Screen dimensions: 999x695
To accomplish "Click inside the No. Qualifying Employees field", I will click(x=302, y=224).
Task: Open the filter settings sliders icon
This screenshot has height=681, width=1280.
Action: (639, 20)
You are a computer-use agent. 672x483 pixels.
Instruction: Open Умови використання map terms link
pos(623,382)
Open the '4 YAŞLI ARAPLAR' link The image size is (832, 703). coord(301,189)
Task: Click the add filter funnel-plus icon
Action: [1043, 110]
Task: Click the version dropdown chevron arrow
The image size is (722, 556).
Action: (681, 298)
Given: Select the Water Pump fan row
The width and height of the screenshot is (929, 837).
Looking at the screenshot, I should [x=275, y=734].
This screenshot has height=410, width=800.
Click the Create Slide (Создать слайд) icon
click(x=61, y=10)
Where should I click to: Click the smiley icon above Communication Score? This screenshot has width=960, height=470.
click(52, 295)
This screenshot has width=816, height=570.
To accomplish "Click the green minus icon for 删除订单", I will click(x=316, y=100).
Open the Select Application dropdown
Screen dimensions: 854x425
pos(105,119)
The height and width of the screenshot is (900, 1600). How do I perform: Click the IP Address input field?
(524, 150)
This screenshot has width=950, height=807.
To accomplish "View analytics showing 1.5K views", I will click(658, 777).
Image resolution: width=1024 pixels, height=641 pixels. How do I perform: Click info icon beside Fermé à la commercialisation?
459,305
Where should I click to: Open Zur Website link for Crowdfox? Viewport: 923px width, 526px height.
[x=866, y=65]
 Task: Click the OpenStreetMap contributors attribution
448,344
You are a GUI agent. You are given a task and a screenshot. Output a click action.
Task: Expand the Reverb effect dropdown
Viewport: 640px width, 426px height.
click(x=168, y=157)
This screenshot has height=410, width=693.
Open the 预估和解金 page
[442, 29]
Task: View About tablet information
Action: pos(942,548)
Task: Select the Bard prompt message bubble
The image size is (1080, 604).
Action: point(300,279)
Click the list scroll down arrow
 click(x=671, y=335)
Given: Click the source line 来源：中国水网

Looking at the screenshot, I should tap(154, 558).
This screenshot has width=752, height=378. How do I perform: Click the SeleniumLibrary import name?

WORK ORDER:
Some lines of the material above contain the string "agent". Please state how many, giving the number alone.

OUTPUT BELOW:
2